ACTIVITY: What needs reproducing is the run of lines in the data below starting at the line with "Where should I click to: Click the arrow" and ending at the line with "You are a GUI", both ends included. Copy it exactly, without pictures, and add nothing.

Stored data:
◆ ◆ ◆ ◆ ◆
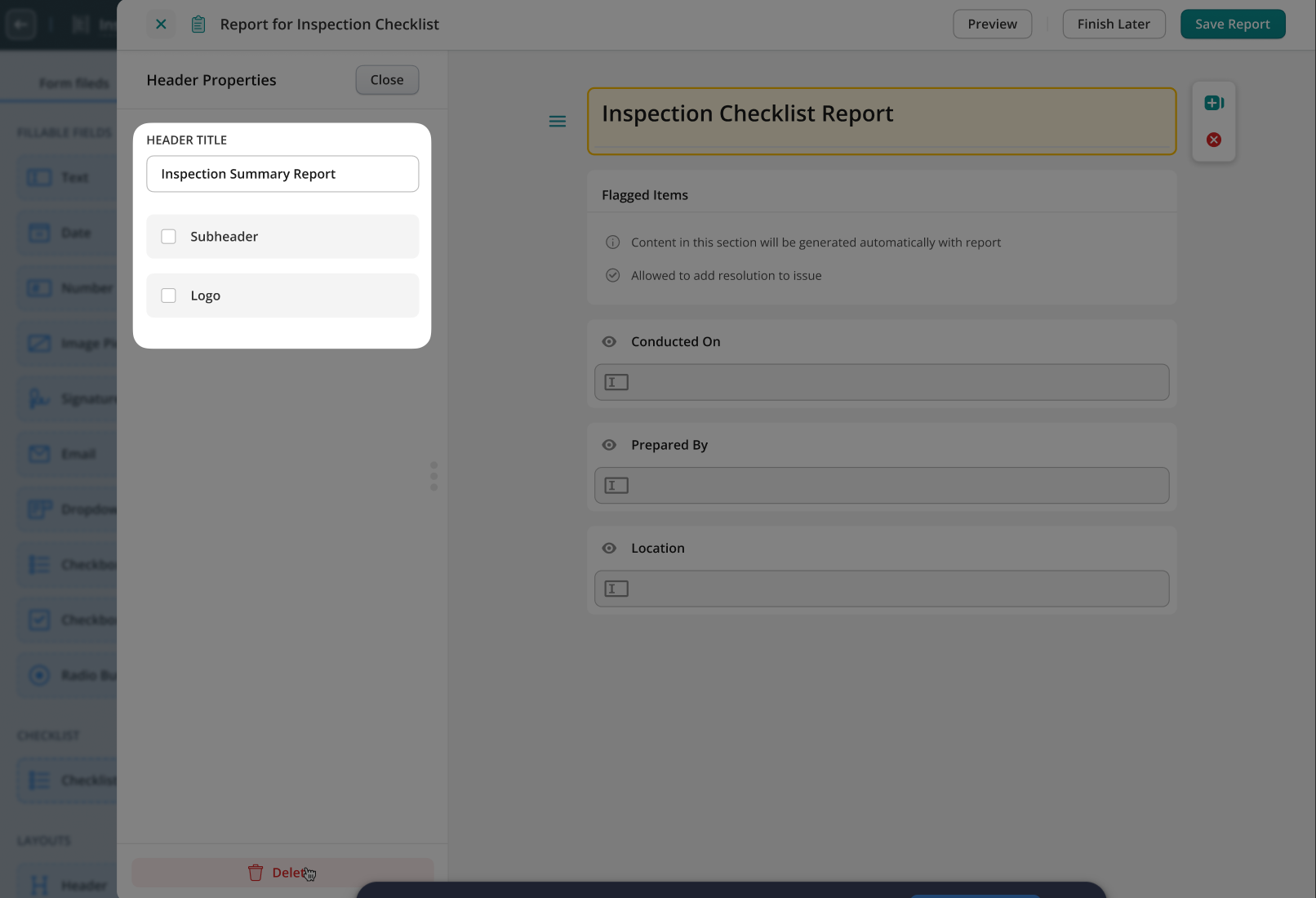This screenshot has height=898, width=1316.
Task: Click the Header Title input field
Action: (x=282, y=174)
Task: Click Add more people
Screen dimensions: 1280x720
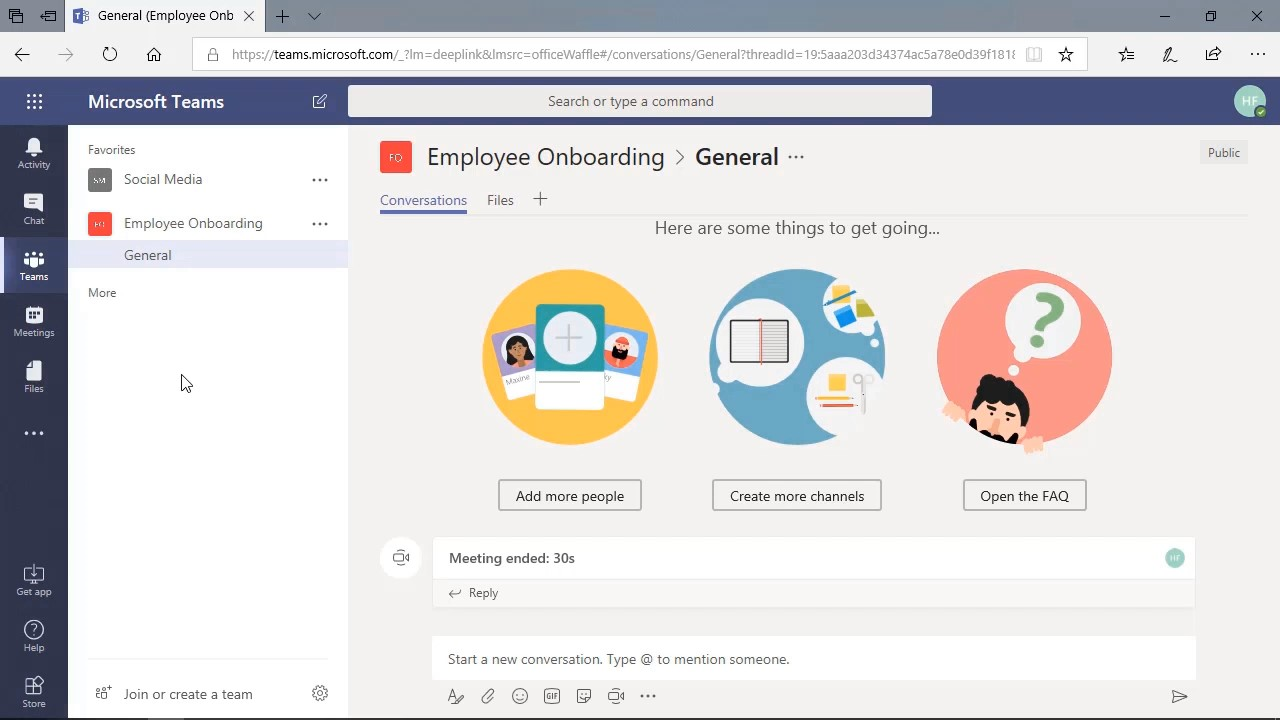Action: (569, 495)
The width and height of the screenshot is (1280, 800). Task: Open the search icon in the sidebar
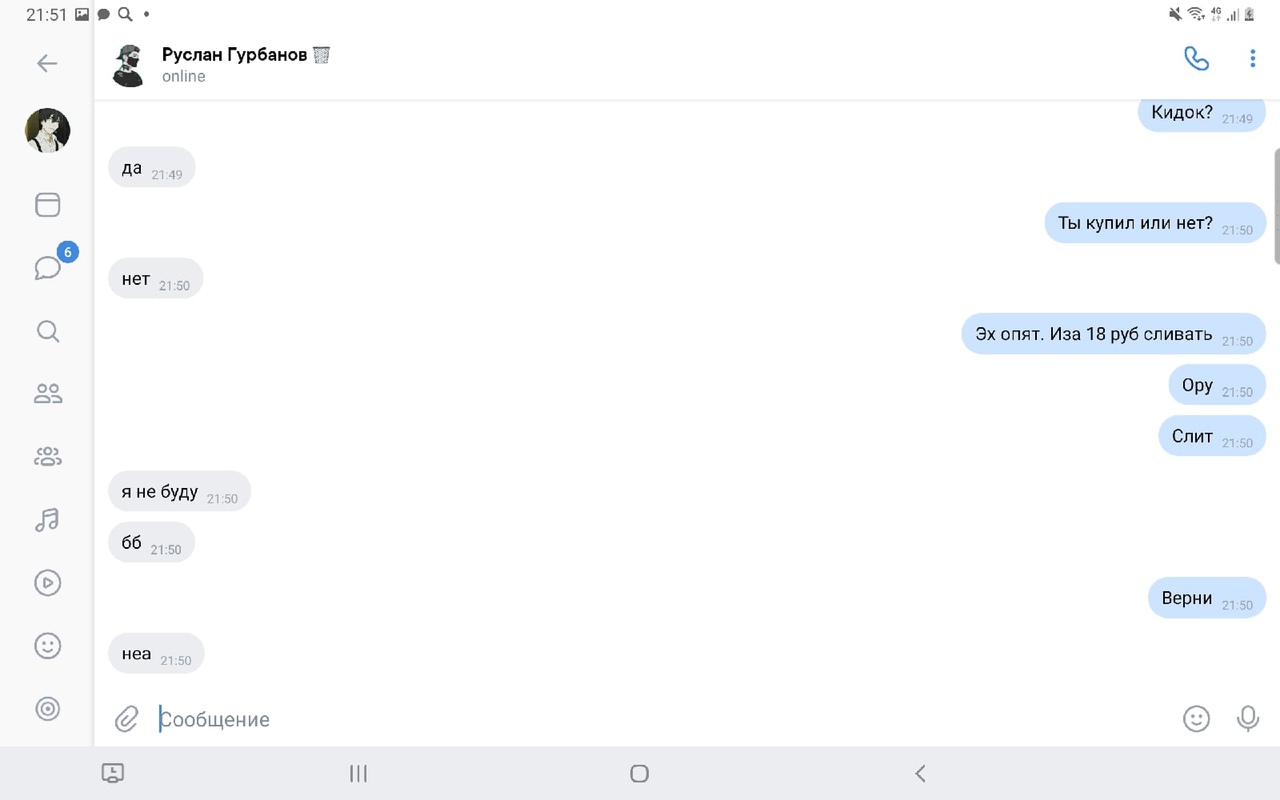point(47,331)
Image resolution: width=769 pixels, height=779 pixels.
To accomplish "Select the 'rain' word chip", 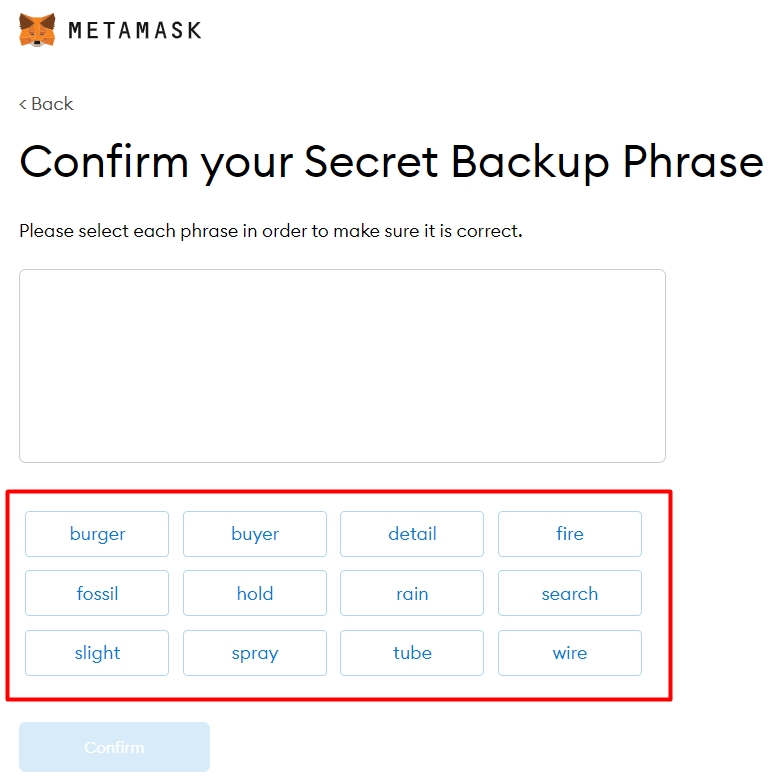I will coord(412,593).
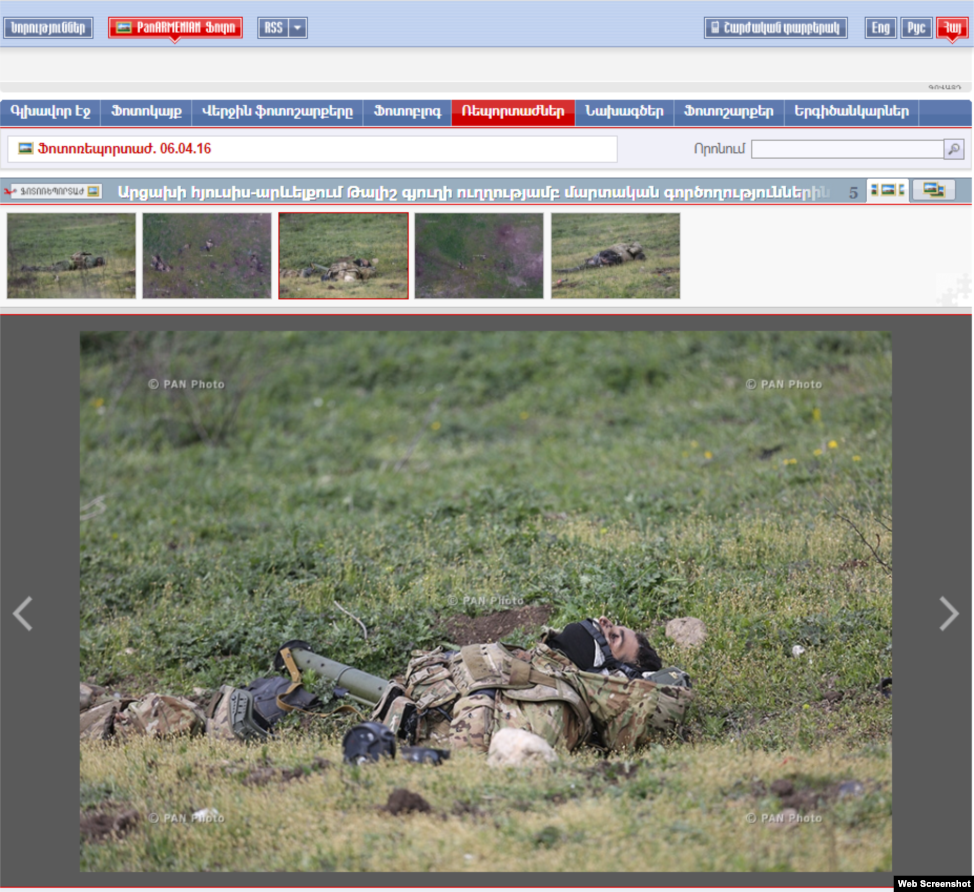
Task: Click the search magnifier icon
Action: point(953,149)
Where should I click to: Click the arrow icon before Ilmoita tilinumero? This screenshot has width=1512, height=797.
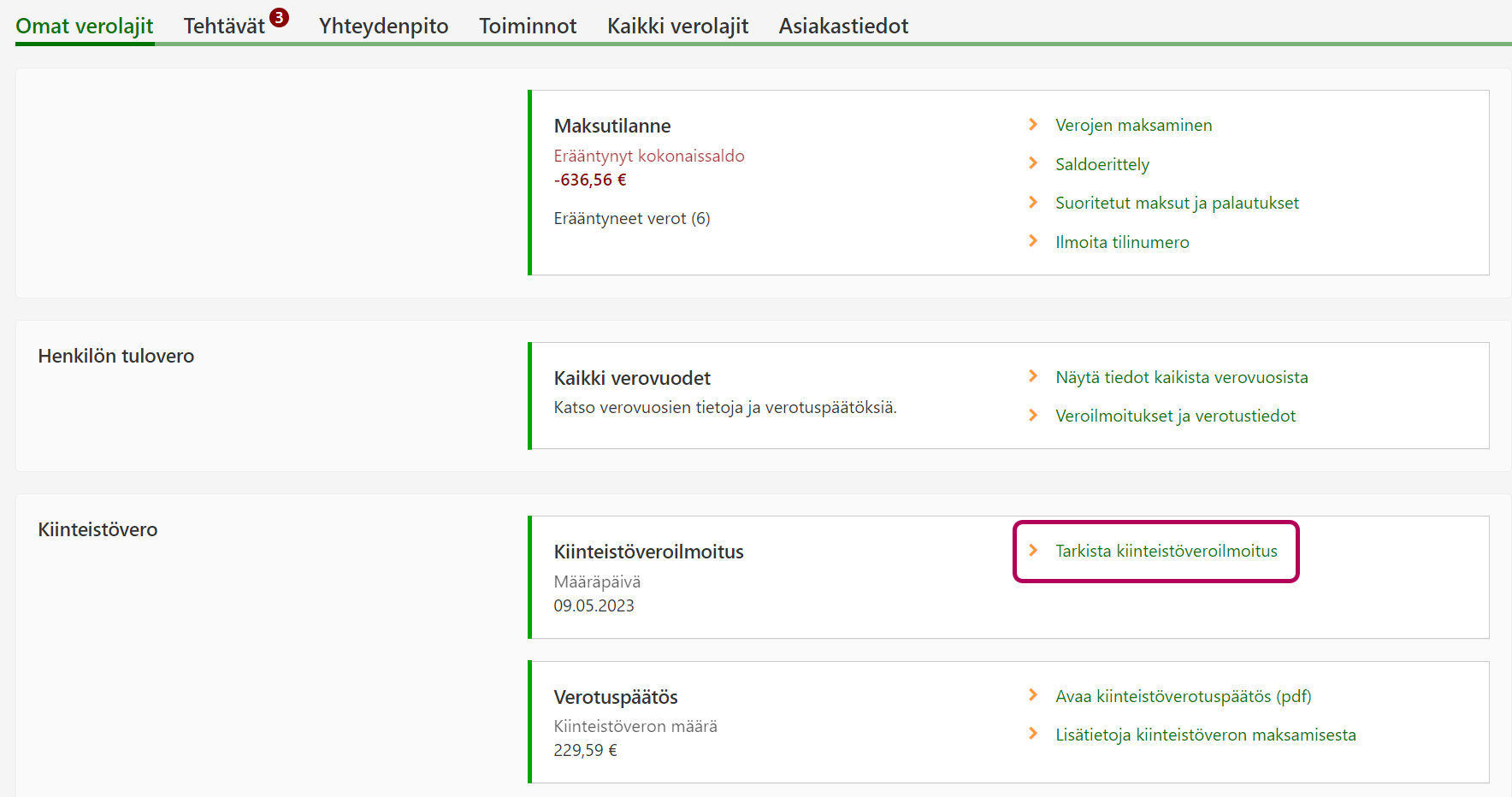pyautogui.click(x=1033, y=241)
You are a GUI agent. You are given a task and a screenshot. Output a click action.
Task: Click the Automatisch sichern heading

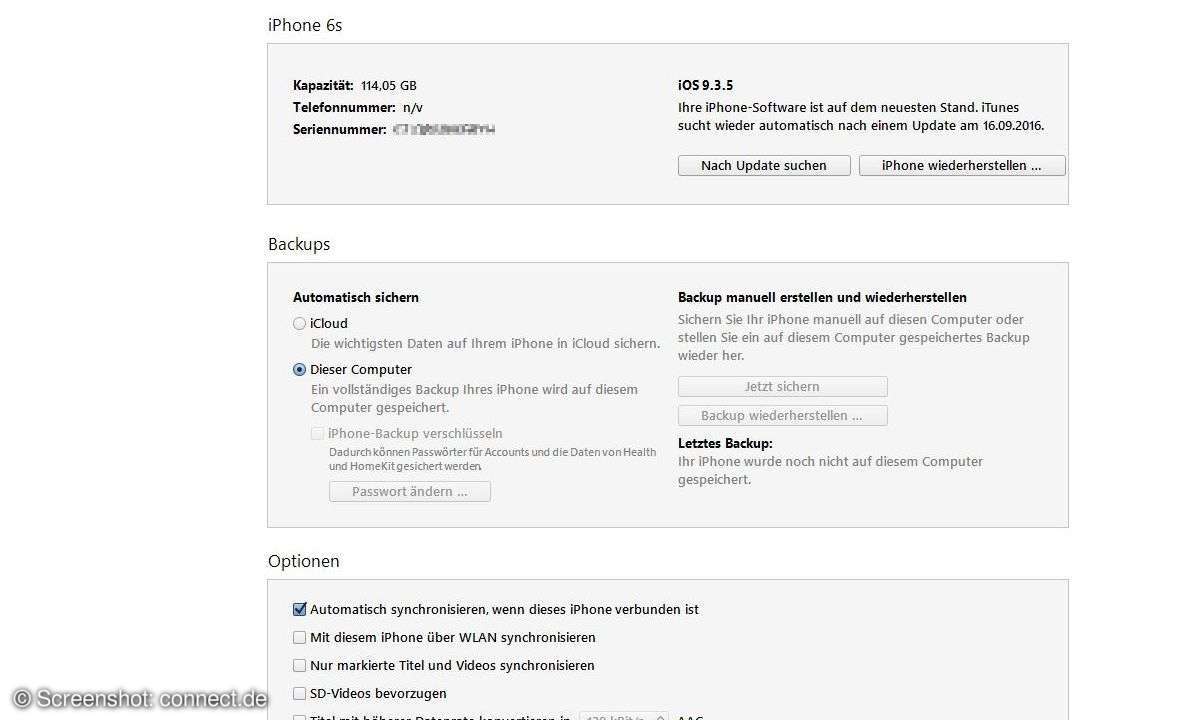click(x=356, y=297)
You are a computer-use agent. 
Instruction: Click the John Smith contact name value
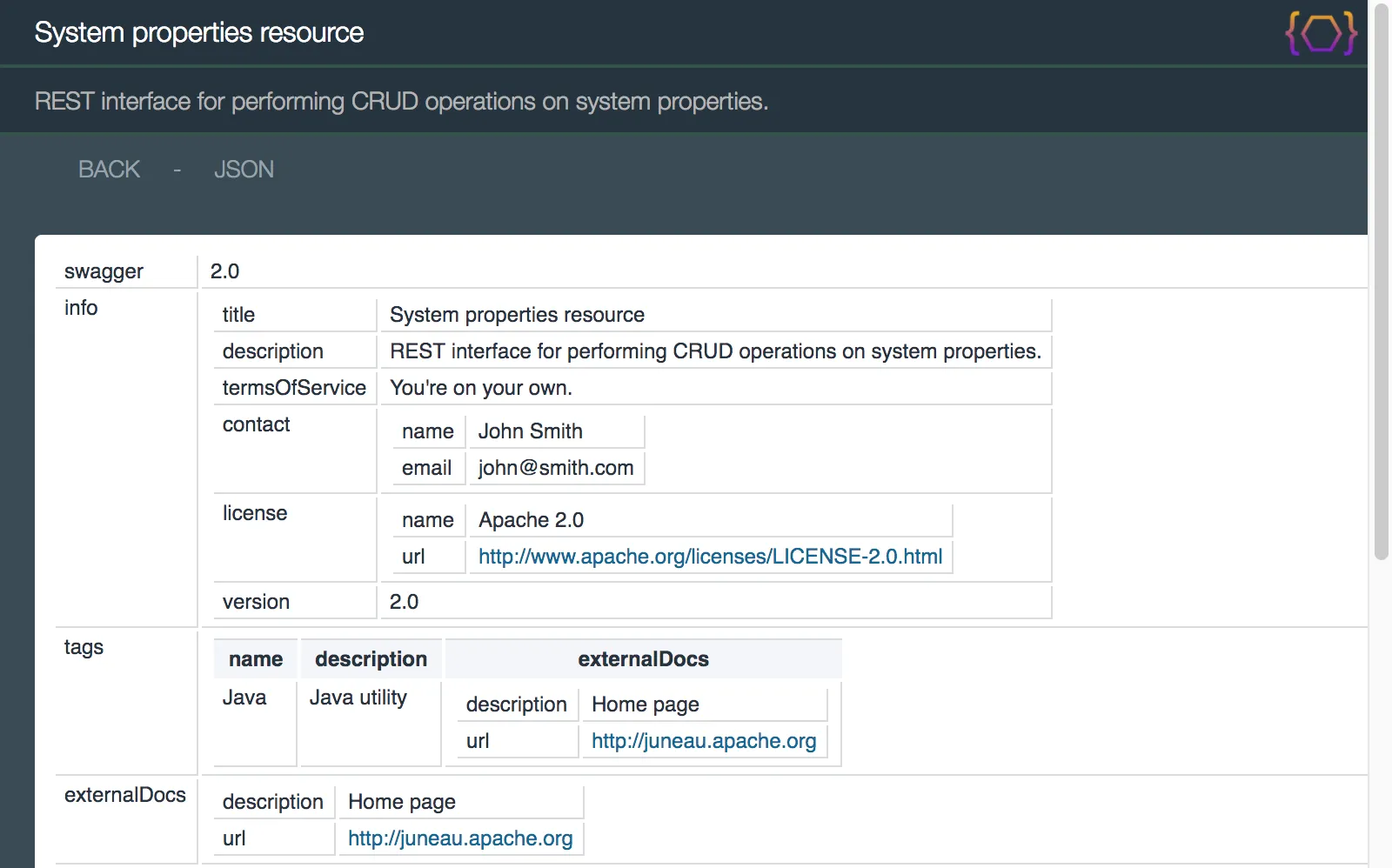(x=530, y=431)
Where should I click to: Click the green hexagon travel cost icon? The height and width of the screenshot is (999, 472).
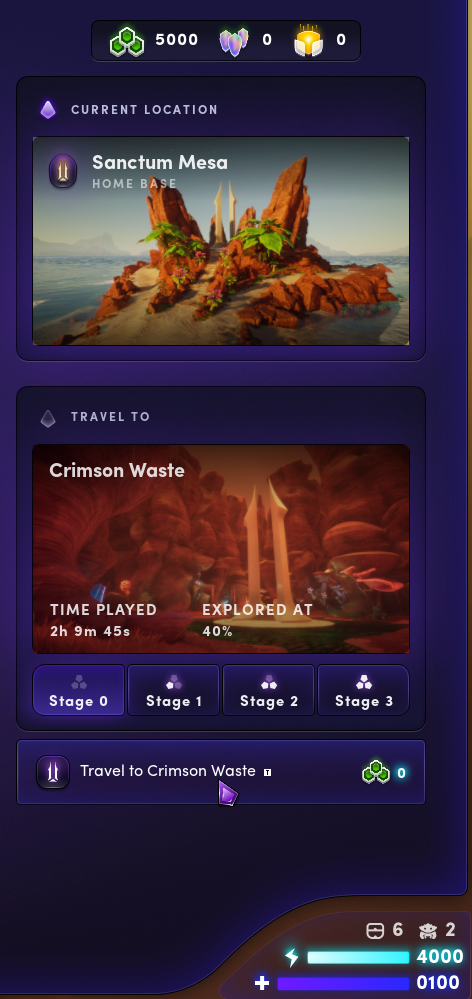click(376, 772)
◆ ◆ ◆ ◆ ◆
WRITTEN RESPONSE:
Where should I click to: Click the arrow icon before Ilmoita tilinumero? This screenshot has width=1512, height=797.
pyautogui.click(x=1033, y=241)
You are a GUI agent. You are given a task and a screenshot. Output a click action.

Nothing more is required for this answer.